◆ Dataset excerpts
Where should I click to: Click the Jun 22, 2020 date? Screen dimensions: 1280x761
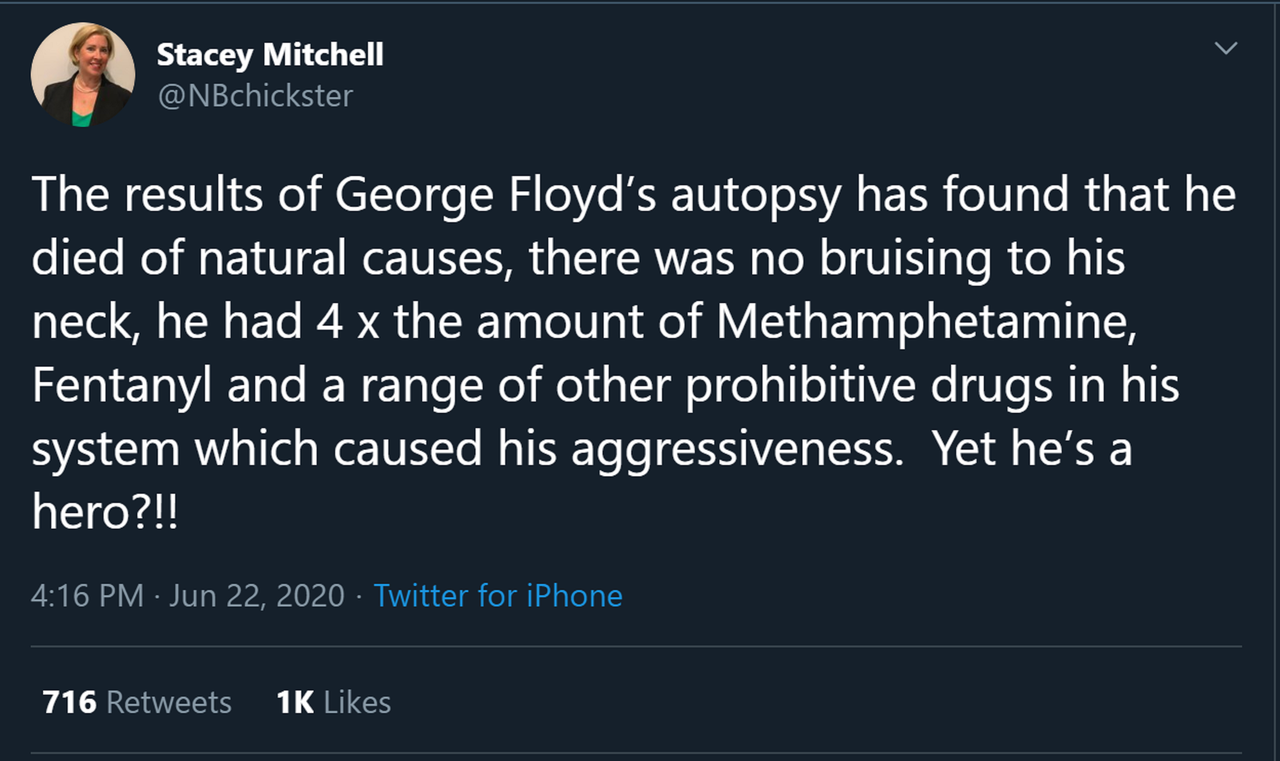257,596
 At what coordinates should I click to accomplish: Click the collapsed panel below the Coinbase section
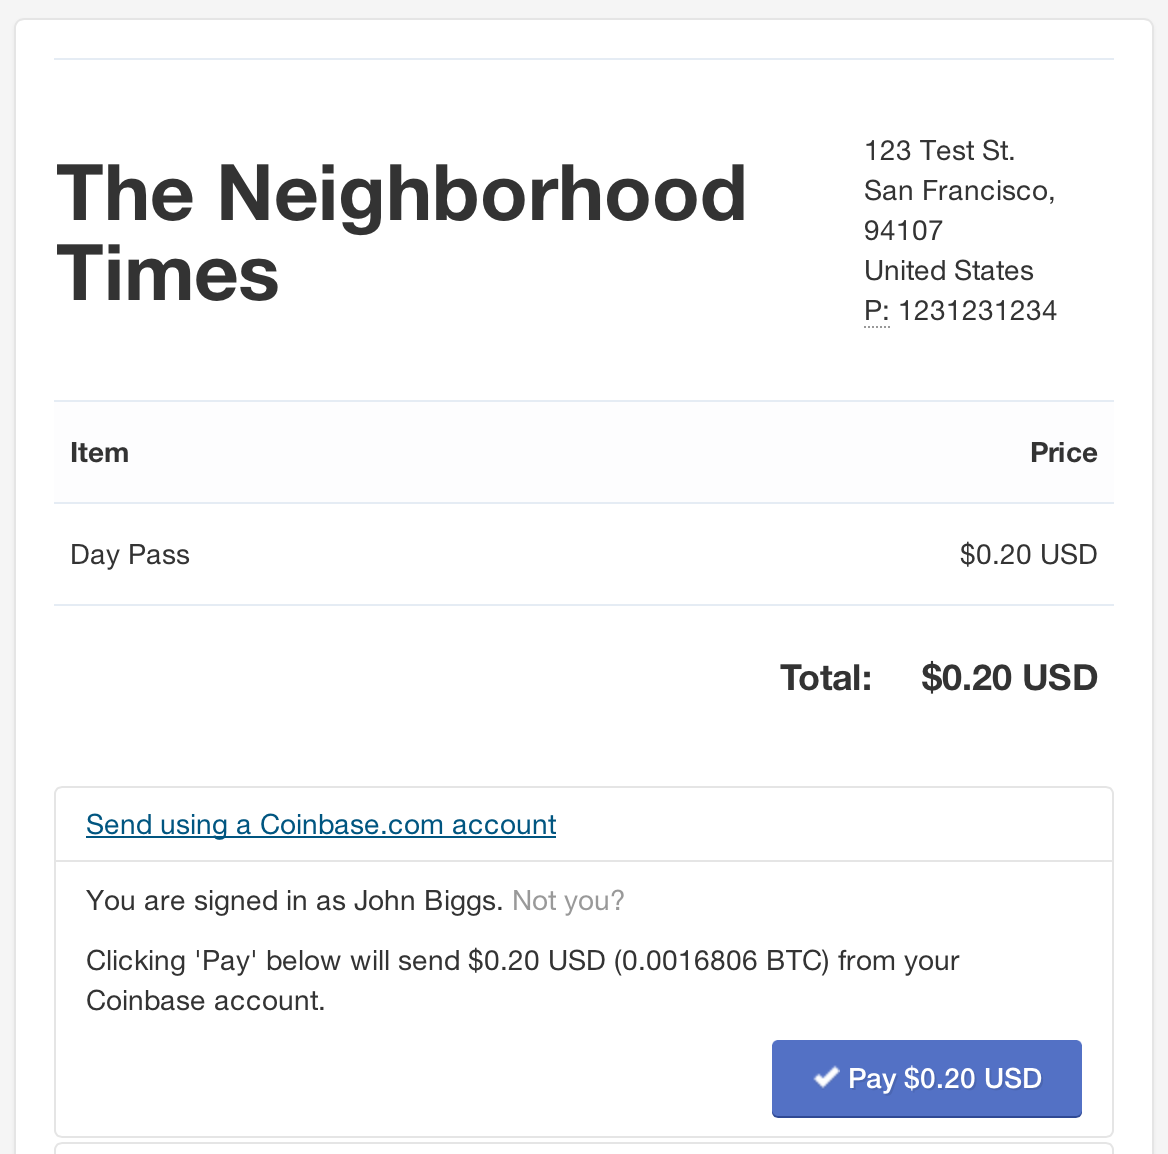tap(584, 1148)
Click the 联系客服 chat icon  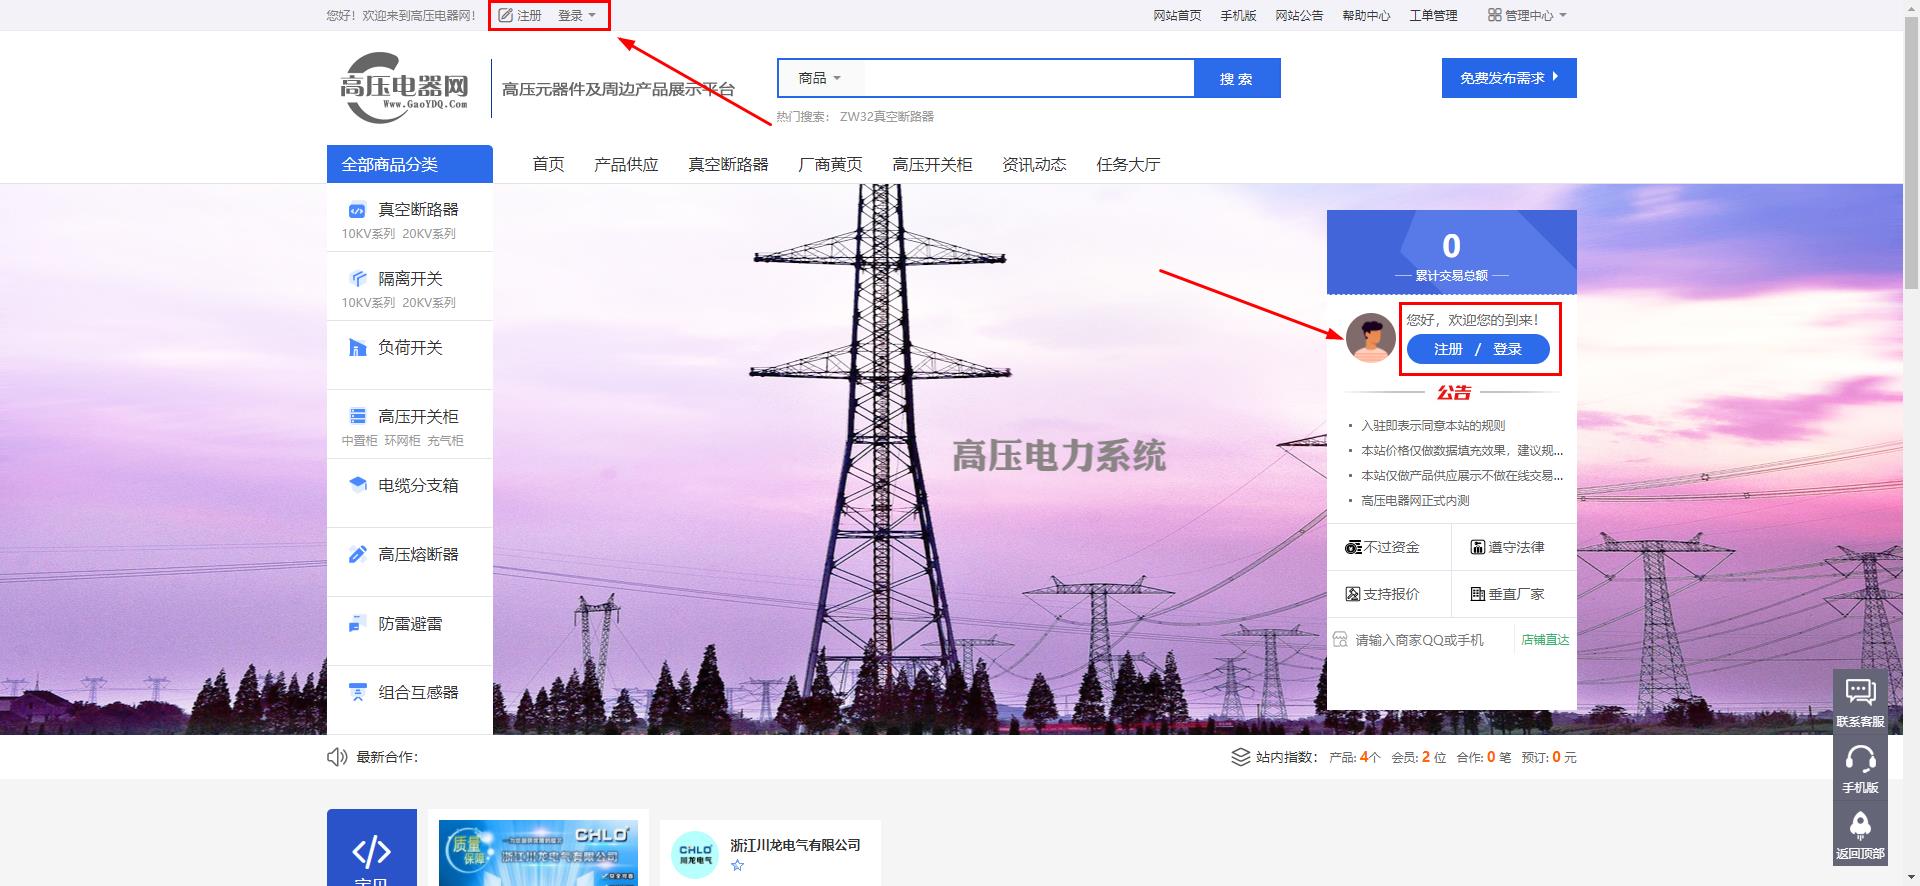coord(1859,692)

◆ Stated exercise
Pick out every line in the listing above that contains the word "should", and copy each of those lines in full.

◆ Solution
Where should I click to: Click the Jun 22, 2020 date? Screen dimensions: 1280x761
 At what coordinates should I click to accomplish: Click the collapsed panel below the Coinbase section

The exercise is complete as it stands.